DCEP successfully recruited people with T2D and prediabetes, in particular the populations most in need, and delivered a clinically meaningful health programme. The attrition rate was largely due to reasons unrelated to the programme. This study demonstrated that DCEP, a physiotherapist-designed, and interprofessional team led programme for adults with T2D and prediabetes, is safe, culturally accepted and feasible.

Implications

This community-based, interprofessional T2D/prediabetes programme has the potential to be replicated and implemented in other communities for adults with similar long-term conditions. Further research into the programme’s long-term health efficacy, translatability and cost-effectiveness has now commenced.
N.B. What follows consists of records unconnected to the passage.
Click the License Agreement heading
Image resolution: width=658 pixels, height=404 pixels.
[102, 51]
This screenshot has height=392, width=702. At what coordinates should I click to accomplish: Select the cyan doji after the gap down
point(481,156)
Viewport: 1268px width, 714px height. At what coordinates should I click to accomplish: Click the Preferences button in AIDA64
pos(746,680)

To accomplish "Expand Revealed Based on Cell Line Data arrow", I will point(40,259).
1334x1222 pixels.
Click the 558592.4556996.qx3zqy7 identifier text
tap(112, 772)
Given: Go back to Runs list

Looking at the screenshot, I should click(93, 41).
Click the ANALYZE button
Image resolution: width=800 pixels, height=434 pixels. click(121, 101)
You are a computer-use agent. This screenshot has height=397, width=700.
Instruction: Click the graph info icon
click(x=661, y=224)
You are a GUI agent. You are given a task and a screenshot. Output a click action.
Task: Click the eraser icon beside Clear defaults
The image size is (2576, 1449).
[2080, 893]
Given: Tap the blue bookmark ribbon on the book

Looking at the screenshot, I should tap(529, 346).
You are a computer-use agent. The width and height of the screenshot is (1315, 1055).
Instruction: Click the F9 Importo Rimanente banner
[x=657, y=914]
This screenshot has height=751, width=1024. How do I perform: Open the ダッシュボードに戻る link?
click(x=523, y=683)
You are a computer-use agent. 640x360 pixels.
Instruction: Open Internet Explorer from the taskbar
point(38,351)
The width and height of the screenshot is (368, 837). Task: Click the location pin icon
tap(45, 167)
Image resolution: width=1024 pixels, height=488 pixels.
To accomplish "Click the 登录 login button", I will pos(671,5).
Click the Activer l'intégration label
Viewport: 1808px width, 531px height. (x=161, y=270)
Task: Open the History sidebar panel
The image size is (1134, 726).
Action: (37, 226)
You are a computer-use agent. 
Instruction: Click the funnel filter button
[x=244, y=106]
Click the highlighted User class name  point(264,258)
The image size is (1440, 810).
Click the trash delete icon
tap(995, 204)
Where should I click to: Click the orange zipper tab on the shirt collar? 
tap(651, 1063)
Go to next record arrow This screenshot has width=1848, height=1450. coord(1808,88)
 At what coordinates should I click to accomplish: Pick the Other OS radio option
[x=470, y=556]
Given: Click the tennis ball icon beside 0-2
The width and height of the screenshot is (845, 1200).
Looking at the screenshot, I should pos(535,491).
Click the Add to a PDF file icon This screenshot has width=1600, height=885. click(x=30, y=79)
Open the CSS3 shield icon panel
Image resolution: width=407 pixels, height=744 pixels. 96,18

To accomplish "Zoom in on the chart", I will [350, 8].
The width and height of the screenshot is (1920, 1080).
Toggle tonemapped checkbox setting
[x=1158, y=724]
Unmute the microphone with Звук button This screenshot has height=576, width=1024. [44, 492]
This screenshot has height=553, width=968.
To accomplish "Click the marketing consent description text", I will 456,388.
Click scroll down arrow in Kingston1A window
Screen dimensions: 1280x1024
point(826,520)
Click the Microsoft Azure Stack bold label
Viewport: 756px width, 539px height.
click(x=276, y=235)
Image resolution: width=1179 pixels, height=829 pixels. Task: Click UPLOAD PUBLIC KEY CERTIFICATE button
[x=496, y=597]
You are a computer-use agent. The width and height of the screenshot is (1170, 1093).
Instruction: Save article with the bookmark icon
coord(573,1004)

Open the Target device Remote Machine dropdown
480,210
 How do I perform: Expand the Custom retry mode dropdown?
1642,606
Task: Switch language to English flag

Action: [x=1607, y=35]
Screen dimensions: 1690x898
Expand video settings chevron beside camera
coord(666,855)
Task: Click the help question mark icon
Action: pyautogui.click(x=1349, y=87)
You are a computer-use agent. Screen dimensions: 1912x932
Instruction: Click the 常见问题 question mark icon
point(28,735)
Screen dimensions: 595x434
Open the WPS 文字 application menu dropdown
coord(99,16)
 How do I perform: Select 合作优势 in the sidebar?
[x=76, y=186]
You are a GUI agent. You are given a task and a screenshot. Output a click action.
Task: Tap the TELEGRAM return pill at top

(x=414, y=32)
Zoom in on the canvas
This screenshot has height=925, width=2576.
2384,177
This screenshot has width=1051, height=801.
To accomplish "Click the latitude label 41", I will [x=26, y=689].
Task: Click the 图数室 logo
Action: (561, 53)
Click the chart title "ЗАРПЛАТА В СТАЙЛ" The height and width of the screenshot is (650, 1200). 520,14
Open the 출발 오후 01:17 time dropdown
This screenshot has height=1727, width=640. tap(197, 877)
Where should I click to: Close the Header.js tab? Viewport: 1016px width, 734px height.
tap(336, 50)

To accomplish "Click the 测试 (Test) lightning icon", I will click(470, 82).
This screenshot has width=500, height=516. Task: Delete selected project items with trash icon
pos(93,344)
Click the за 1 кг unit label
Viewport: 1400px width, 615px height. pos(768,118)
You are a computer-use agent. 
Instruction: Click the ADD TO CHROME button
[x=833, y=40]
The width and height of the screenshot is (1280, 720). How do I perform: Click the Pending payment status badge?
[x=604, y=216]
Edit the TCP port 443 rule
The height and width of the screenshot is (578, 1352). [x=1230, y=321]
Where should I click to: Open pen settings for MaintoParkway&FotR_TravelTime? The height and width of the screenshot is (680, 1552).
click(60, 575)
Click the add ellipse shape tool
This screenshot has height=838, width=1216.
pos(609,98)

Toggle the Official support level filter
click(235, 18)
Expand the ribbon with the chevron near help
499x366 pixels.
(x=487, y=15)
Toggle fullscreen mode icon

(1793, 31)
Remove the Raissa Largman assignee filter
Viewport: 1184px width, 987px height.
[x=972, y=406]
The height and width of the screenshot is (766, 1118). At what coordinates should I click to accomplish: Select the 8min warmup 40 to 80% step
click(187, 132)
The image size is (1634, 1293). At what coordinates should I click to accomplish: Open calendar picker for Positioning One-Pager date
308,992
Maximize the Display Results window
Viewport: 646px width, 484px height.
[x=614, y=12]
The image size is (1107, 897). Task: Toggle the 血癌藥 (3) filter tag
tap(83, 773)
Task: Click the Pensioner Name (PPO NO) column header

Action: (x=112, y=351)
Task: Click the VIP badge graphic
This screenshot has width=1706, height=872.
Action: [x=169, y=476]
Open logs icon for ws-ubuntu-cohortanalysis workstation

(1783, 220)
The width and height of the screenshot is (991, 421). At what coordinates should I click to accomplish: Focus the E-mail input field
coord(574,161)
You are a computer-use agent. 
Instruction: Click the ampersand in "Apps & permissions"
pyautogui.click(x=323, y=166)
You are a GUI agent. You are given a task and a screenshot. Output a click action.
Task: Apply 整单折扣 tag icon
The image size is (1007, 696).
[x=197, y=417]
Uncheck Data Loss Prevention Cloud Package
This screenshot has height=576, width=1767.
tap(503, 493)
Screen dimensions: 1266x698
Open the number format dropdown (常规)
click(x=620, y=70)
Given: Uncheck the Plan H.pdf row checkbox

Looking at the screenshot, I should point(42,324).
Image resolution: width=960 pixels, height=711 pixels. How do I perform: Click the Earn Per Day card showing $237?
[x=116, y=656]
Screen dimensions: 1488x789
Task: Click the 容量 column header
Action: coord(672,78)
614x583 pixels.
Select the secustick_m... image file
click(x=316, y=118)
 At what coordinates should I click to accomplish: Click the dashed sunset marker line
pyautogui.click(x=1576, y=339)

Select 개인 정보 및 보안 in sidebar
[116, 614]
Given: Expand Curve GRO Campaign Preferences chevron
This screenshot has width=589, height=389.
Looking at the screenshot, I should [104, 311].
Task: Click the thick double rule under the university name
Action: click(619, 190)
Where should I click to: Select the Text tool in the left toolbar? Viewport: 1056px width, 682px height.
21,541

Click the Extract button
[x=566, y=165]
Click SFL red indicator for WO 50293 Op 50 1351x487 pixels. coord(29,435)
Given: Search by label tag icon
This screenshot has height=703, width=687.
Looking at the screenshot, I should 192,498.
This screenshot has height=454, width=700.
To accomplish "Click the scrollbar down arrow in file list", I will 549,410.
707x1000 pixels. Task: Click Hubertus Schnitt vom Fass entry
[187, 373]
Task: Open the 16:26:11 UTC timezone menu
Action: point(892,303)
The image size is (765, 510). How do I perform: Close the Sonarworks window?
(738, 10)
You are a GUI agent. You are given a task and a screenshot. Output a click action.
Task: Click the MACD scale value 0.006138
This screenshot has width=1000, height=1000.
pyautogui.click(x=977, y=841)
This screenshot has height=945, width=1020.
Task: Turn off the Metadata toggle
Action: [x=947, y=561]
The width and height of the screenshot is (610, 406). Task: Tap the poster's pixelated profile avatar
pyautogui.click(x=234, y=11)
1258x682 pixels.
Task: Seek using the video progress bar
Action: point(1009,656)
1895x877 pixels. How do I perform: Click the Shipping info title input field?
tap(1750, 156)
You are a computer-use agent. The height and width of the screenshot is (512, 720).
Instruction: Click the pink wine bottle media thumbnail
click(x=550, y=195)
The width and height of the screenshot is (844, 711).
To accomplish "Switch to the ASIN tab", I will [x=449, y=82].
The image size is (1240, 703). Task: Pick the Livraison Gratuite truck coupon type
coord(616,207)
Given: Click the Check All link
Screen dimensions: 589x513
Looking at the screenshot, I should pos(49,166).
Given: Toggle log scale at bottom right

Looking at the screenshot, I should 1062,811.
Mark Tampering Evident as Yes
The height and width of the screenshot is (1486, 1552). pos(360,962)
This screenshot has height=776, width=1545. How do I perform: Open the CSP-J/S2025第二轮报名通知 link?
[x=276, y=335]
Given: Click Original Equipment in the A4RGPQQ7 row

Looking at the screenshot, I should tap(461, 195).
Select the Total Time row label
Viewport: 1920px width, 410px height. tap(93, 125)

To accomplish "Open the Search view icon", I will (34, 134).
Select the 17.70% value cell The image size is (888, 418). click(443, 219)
Within interprofessional healthcare teams, physiotherapists have a key role to play in complex T2D and prediabetes management by providing tailored, safe and effective exercise interventions and health education to promote positive lifestyle changes.

Disclosure statement

No potential conflict of interest was reported by the authors.

Additional information

Funding

This work was funded by WellSouth Primary Health Network, Dunedin, New Zealand (Funded 3 × 12-week Programmes per year for 2015 and 2016).

References

  • Ministry of Health. Living well with diabetes: A plan for people at high risk of or living with diabetes 2015–2020. Wellington: Ministry of Health; 2015.
  • Warin B, Exeter DJ, Zhao J, et al. Geography matters: the prevalence of diabetes in the Auckland Region by age, gender and ethnicity. N Z Med J. 2016;29:25–37.
  • Barnett K, Mercer SW, Norbury M, et al. Epidemiology of multimorbidity and implications for health care, research, and medical education: a cross-sectional study. Lancet. 2012;380:37–43.
  • Higgs C, Skinner M, Hale L. Outcomes of a community-based lifestyle programme for adults with diabetes or pre-diabetes. J Prim Health Care 2016;8:130–139.